De même, M. Z X et la société Allianz Iard, voyant leurs demandes rejetées, supporteront les dépens d’appel dont la distraction sera ordonnée en application des articles 696 et 699 du même Code.
PAR CES MOTIFS :
LA COUR, statuant publiquement, par arrêt réputé contradictoire, après en avoir délibéré conformément à la loi,
Réforme partiellement le jugement rendu par le tribunal de grande instance de Chambéry le 14 avril 2016,
L’infirme en ce qu’il a fixé l’indemnisation du déficit fonctionnel temporaire de M. Y à la somme de 14059,30 €, et condamné les défendeurs au paiement de cette somme,
Statuant à nouveau de ce seul chef,
Fixe ce préjudice à la somme de 15 227,50 € et condamne in solidum M. Z X et la société Allianz Iard à lui payer ladite somme,
Confirme le jugement déféré en toutes ses autres dispositions,
Y ajoutant,
Condamne in solidum M. Z X et la société Allianz Iard à payer à M. D Y, à M. Q B C et à la CPAM de Savoie la somme de 2.000 € chacun au titre de l’article 700 du Code de procédure civile,
Condamne in solidum M. Z X et la société Allianz Iard à supporter les dépens exposés en appel et autorise la SCP Le Ray et Guido, Me Baraton et la SCP Girard-Madoux et associés, avocats, à recouvrer directement contre les parties condamnées ceux dont ils ont fait l’avance sans en avoir reçu provision, sur leur affirmation de droit.
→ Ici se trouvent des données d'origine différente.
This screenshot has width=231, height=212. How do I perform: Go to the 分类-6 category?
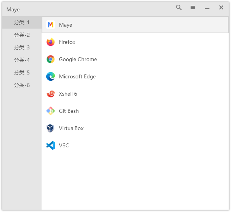22,85
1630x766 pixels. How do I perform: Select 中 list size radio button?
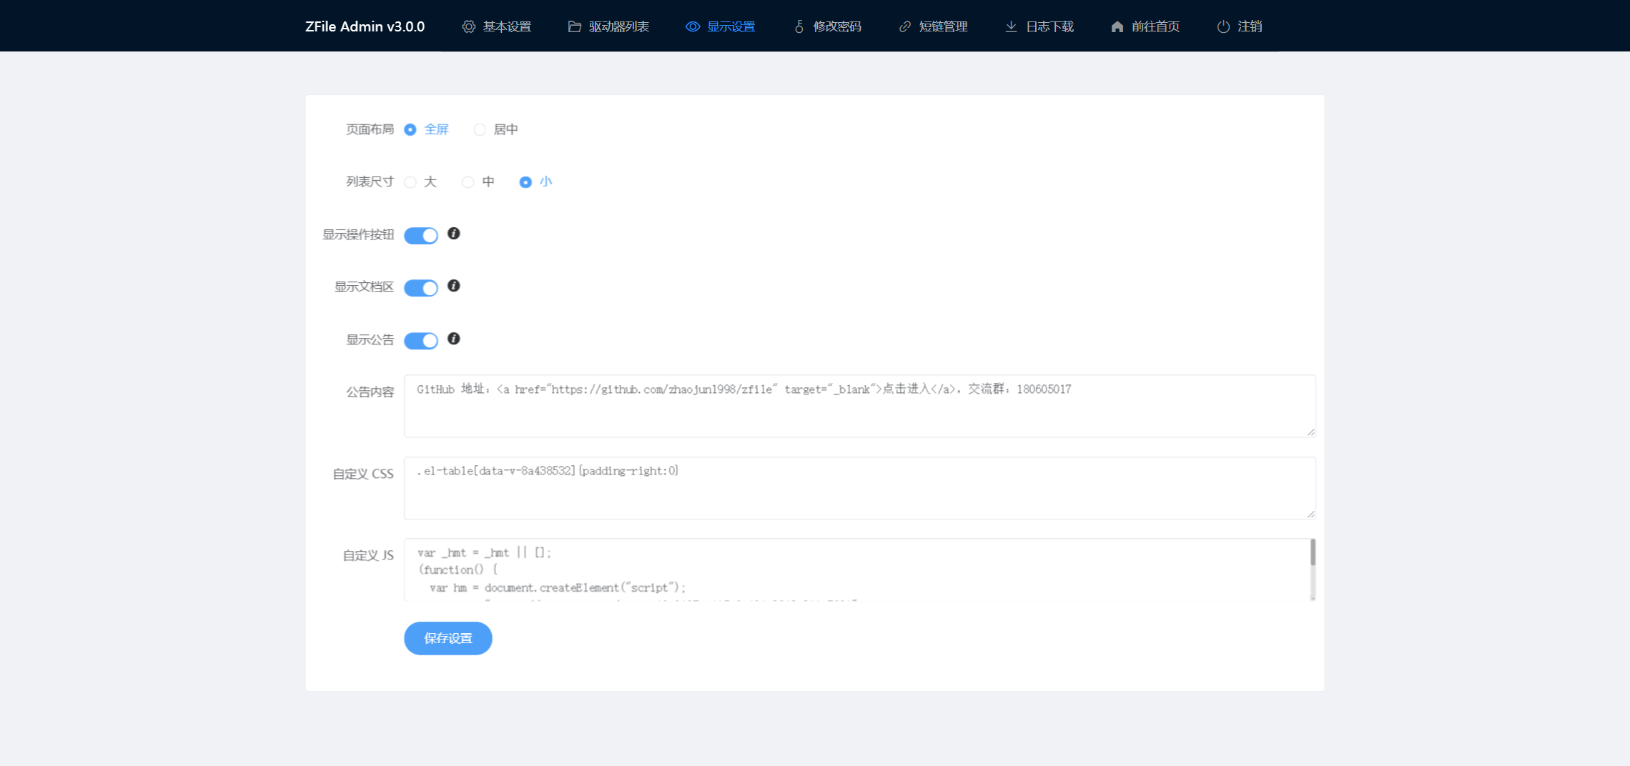(x=468, y=182)
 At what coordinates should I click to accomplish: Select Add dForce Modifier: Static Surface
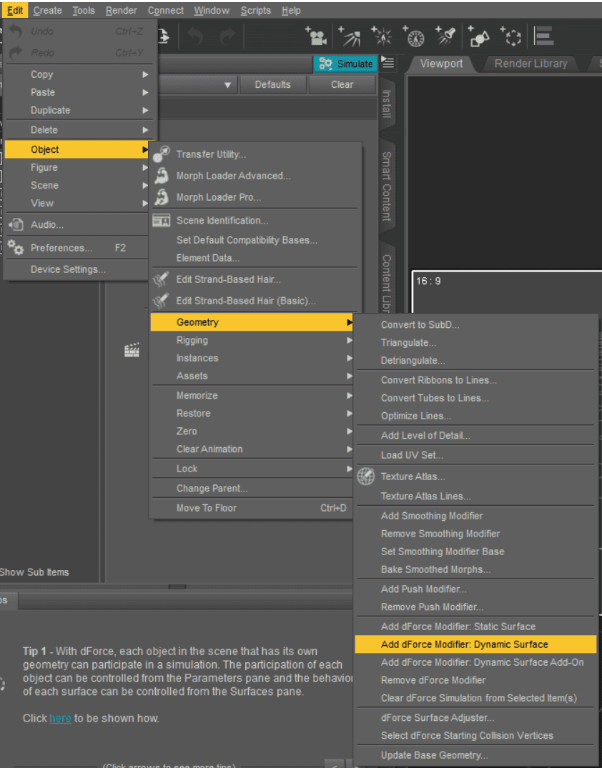[x=458, y=626]
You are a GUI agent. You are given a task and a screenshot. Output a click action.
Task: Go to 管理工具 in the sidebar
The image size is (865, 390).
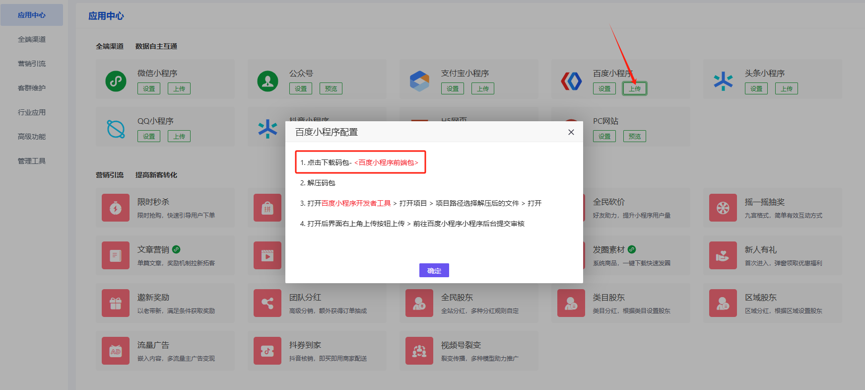(x=32, y=161)
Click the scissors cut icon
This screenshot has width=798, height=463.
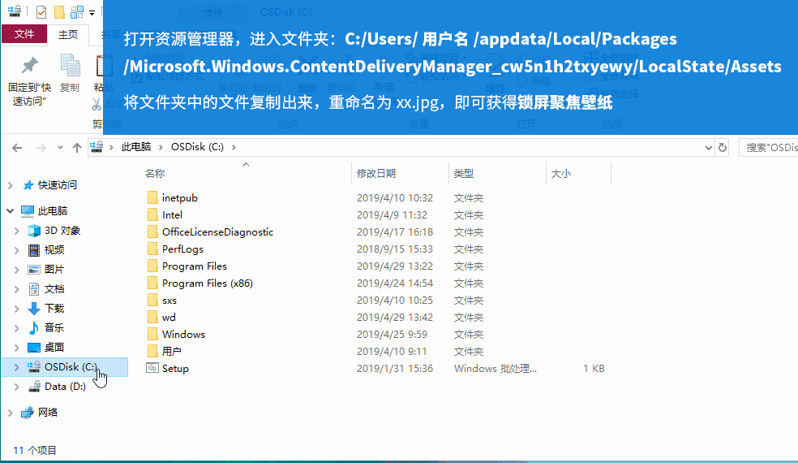pyautogui.click(x=97, y=104)
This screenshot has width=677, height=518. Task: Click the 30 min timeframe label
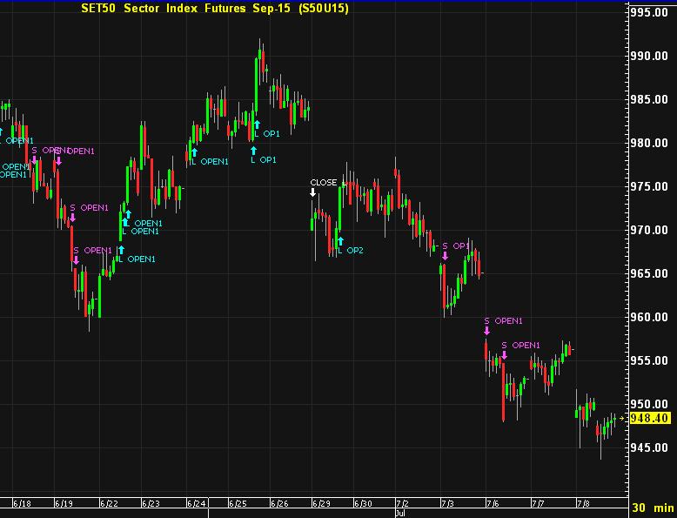pyautogui.click(x=652, y=508)
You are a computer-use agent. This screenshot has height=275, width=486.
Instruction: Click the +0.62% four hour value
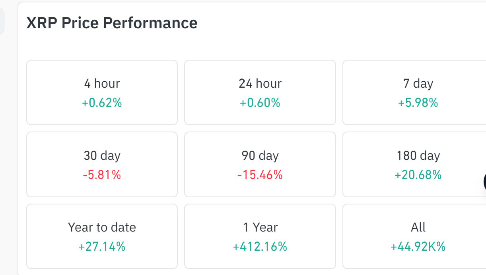pos(102,103)
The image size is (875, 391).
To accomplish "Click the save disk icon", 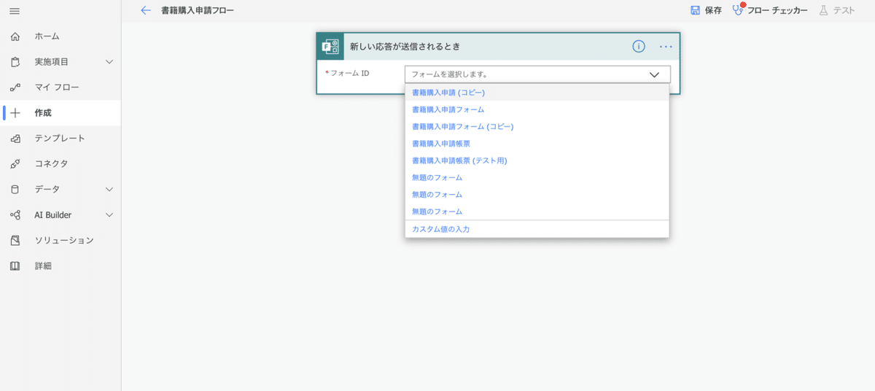I will tap(695, 11).
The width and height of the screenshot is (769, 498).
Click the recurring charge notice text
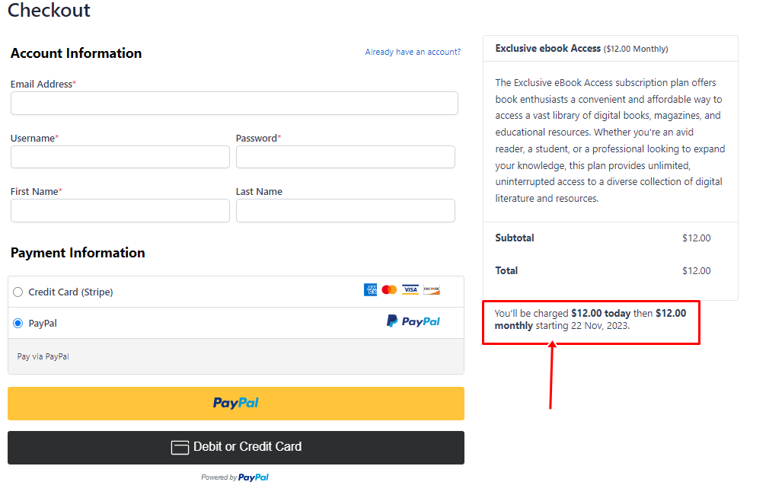(591, 319)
Ainsi prononcé publiquement le 05 octobre 2017 par mise à disposition de l’arrêt au greffe de la Cour, les parties en ayant été préalablement avisées dans les conditions prévues au deuxième alinéa de l’article 450 du Code de Procédure Civile, et signé par Madame Evelyne THOMASSIN, Conseiller faisant fonction de Président et Madame Sylvie DURAND, Greffier.